** START Available records **
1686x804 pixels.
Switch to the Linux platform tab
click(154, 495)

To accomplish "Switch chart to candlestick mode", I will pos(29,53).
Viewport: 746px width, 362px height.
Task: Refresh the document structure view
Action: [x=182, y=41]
** END Available records **
## Stated exercise
Please retype all of the material above line for line, with no changes.

## Answer to the task
1686x804 pixels.
Switch to the Linux platform tab
click(154, 495)

To accomplish "Switch chart to candlestick mode", I will pos(29,53).
Viewport: 746px width, 362px height.
Task: Refresh the document structure view
Action: [x=182, y=41]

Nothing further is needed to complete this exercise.